Bloomberg also cited improving test scores, especially among black and Hispanic students.
“It’s really amazing,” he said. “You don’t change anything overnight. Everything that’s worthwhile requires hard work to do. And there are always people who question, and that’s fine, this is a democracy, but I think there’s no question that if we have changed a third of the schools since 2002, it is an achievement that nobody, nobody, would have thought possible.”
Some of those questioners include mayoral candidate Bill Thompson, who at an education breakfast this morning said he’d heard D.O.E. and Bloomberg administration sources who say the city aims to close up to 75 schools next year and called for an end to closures. The city has closed 140 schools so far and could likely vote to close 23 next week.
“We’ve looked at those schools and based on data from the last year or so, we’ve taken some of those schools off the closing list because they’ve done better," Bloomberg said, in response to a question about the closings. "Why would you not do that?

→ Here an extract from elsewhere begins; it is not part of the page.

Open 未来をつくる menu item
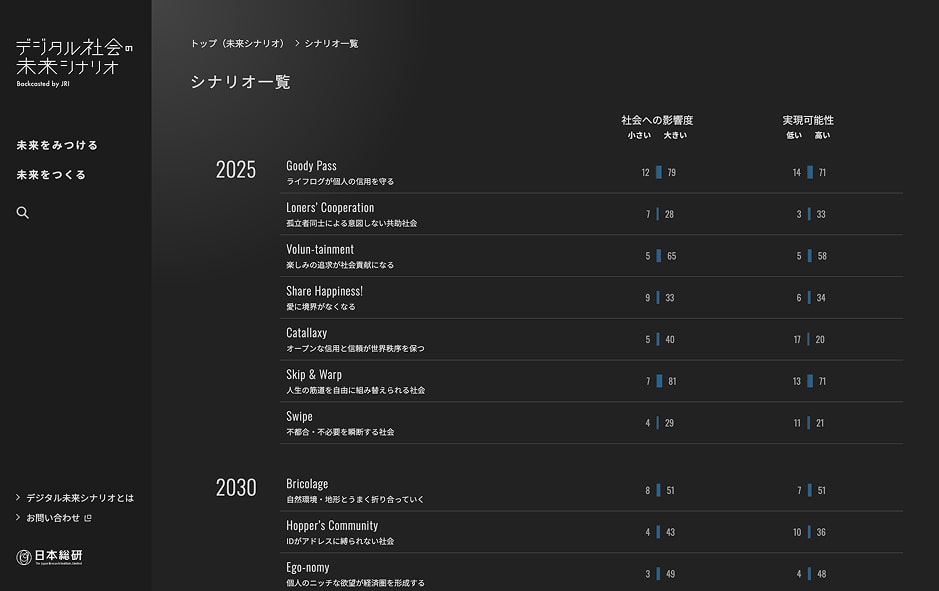The image size is (939, 591). pyautogui.click(x=51, y=175)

But I don’t know what’s going to happen next year, and I don’t even know why you focus on … ”
Then he stopped to take another question.
Bloomberg later went back to defend school closures and dismissed a contention by mayoral candidate and former comptroller Bill Thompson earlier in the day that the administration plans to close 75 schools next year.

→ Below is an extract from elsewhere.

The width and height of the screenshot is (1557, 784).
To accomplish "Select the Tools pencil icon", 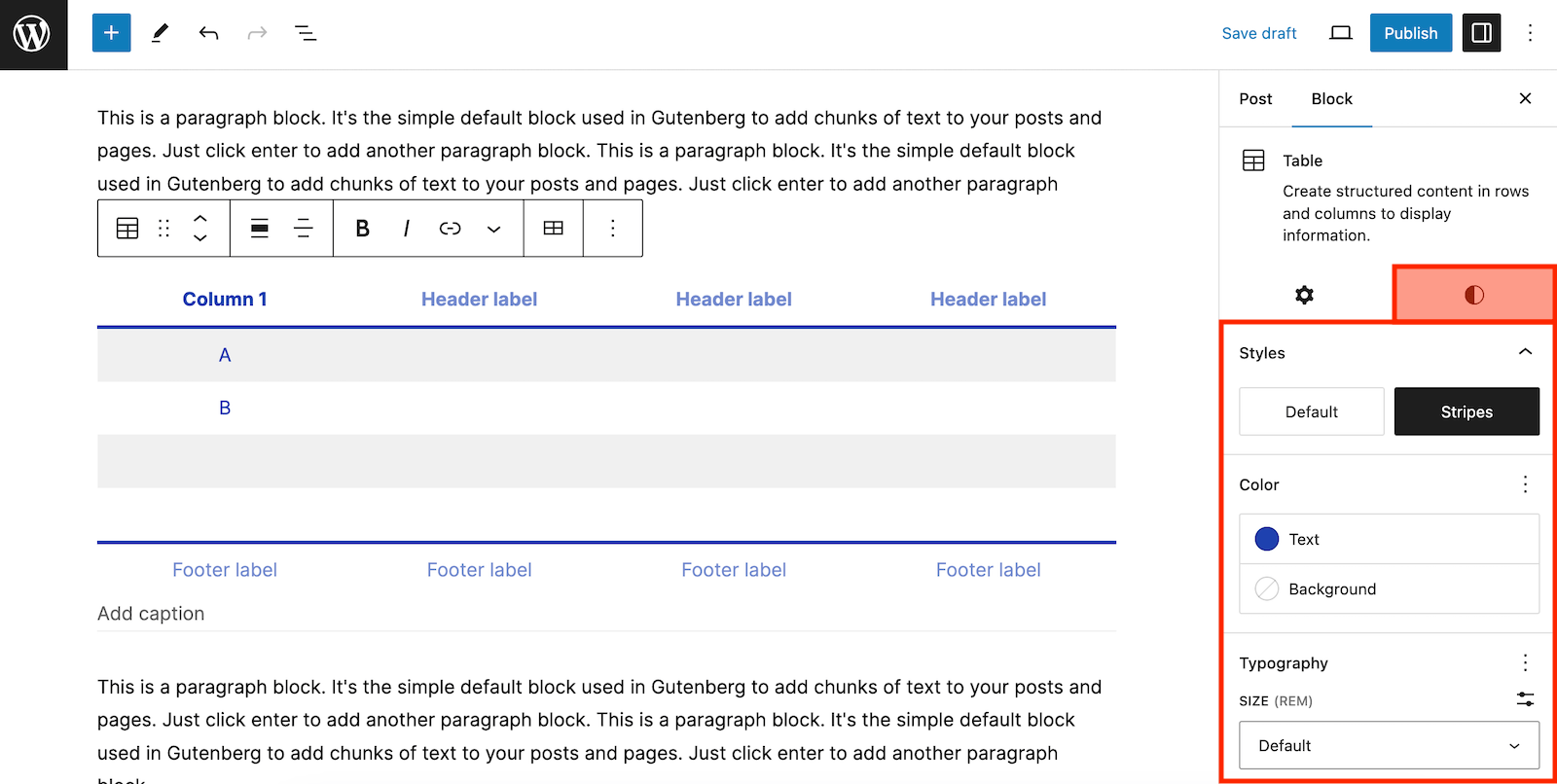I will pos(160,33).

“In terms of an 80 number or a 74 number, I don’t know where you get this stuff. We haven’t even had a conversation about it, OK? And it’s not going to happen without us. So, you know, pick a number ... It’s less than the total number of schools that are in the city and greater than zero. Is that a fair range? You’ve got 1,700 to write a story about, I guess.”

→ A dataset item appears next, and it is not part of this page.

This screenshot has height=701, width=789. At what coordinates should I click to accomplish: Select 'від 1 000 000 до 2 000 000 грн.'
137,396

He dismissed questions about the upcoming election and responded to a reporter's question about a suggestion from this would-be Democratic successes that local Community Education Councils be given more important into education policy.
“But to say that 'I’m in favor of mayoral control but I want to turn over the power to others' is very similar to my example of ‘I’m pro-choice, but not for women,’” Bloomberg said.
There was a lighter moment earlier when, citing today as the start of school-wide testing, Walcott drilled Bloomberg about the number of new students in city schools.
“How many students do you think attend these new schools?”
“Well, I’d say 350,000,” Bloomberg said.
The actual number was closer to 184,000.
After being corrected, Bloomberg said the numbers should rise as the schools grow, and Walcott said he was right.
“You’re watching the mayor and chancellor show right now,” he said to the room. “184,000 students at this point and ..."
“Growing, too?” Bloomberg said.
Walcott agreed, saying the mayor was "always right."
"I don’t want to be an ex-chancellor,” he said to laughs from the room, including the future principals behind them.